The osteogenic differentiation medium was prepared by supplementing the culture medium with 0.1 mM dexamethasone (Sigma-Aldrich D4902), 50 mM ascorbic acid (Sigma-Aldrich A4544) and 10 mM b glycerol phosphate (Sigma-Aldrich G9422). Cultures were maintained for 21 days with the differentiation induction medium and then washed twice with PBS (Sigma P3813), fixed with paraformaldehyde solution (Sigma Aldrich ,158127) at 4 % for 15 min, and stained with a 2 % Alizarin Red (Sigma A5533) solution and with pH 4.2 for 30 min. Finally, the cells were observed in the light microscope and the images were captured with a camera (Canon EOS REBEL T51 18-55 IS STM). To quantify osteogenic differentiation, alkaline phosphatase activity was determined using a commercial colorimetric kit (Sigma Aldrich, APO100) by following the manufacturer's instructions.

For the induction of chondrogenic differentiation, the culture medium was supplemented with 10 ng/ml human transforming growth factor β3 (TGF-β3) (Sigma-Aldrich E. coli SRP3171), 100 nM dexamethasone (Sigma-Aldrich D4902), 200 mM ascorbic acid (Sigma-Aldrich A4544), 40 mg/ml L-proline (Sigma-Aldrich 81709), 1 mM pyruvate (Sigma-Aldrich P5280), 1 mg /ml bovine serum albumin (BSA) (Sigma-Aldrich 05470), and 50 mg/ml ITS+3 Liquid Media Supplement (100x) (Sigma-Aldrich I2771). Cultures were induced with this medium for 21 days and washed twice with PBS (Sigma P3813). Then, they were fixed with a 4 % formaldehyde solution for 30 minutes, and cells were washed and visualized in a light microscope. Images were captured with a photographic camera.

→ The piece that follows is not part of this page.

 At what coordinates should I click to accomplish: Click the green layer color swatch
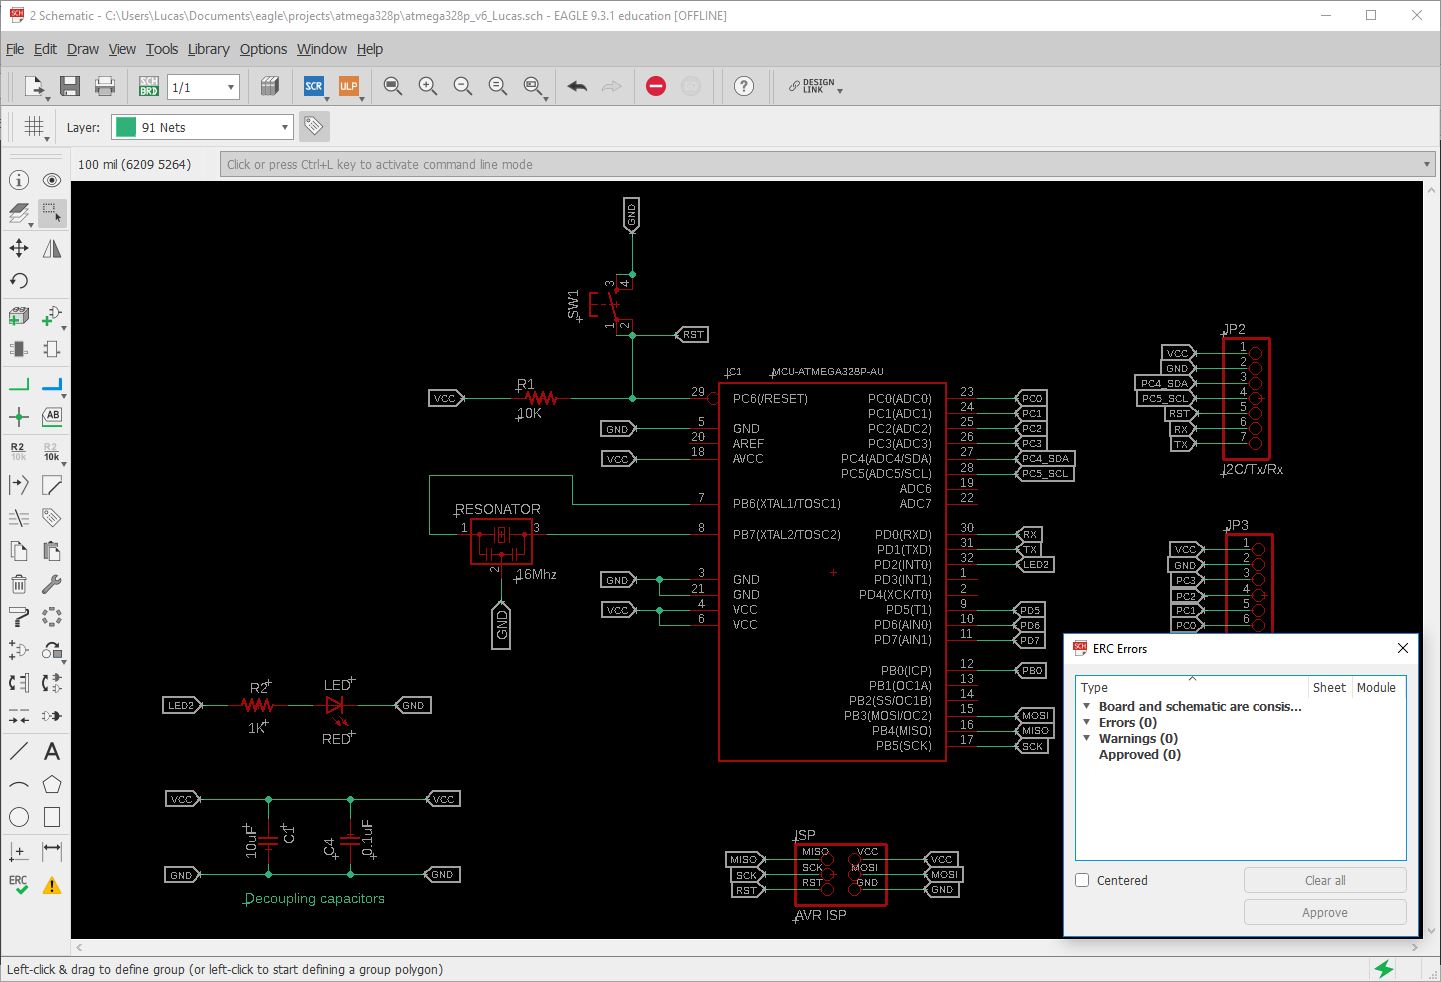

Cultures with adipogenic induction were maintained for 21 days with culture medium supplemented with 1 mM dexamethasone (Sigma-Aldrich D4902), 500 mM 3-isobutyl-1-methylxanthine-IBMX (Sigma-Aldrich I5879), 5 mg/ml insulin (Sigma-Aldrich I5500), and 200 mM indomethacin (Sigma-Aldrich I7378. The dye used to identify differentiation was 0.5% Oil Red O (Sigma O1395) that was added to the cultures induced, washed, and fixed for 30 minutes. Afterwards, images were obtained with a microscope and photographic camera.

Statistical Analysis

We conducted all experiments at least three times. Descriptive data consisted of mean ± SD (p < 0.05). The Shapiro-Wilk test verified data normality, and ANOVA and Tukey’s post hoc tests determined differences between the expression of cell surface markers, cell proliferation, efficiency in the formation of colonies, and concentration of alkaline phosphatase. Student’s t test established differences in the percentage of positive cells for expression of typical stem cell markers. Data analysis was performed with SPSS software, 20.0 version 20.0 (IBM, New York, USA).

RESULTS

Primary Crops

Morphology

Inspections with light microscopy allowed visualizing the surface characteristics of the culture flasks of two different cell populations. Observations of primary cultures after 48 h starting to show a population of small, round, and refractive cells that grew isolated and aggregated on a population of star-shaped fibroblastoid cells beginning to show a growth pattern in CFU-F (Figure 1a). Cellular confluence was reached 8-10 days after the beginning of the culture and showed a predominance of spindle-shaped cells with a fibroblastoid appearance (Figure 1b).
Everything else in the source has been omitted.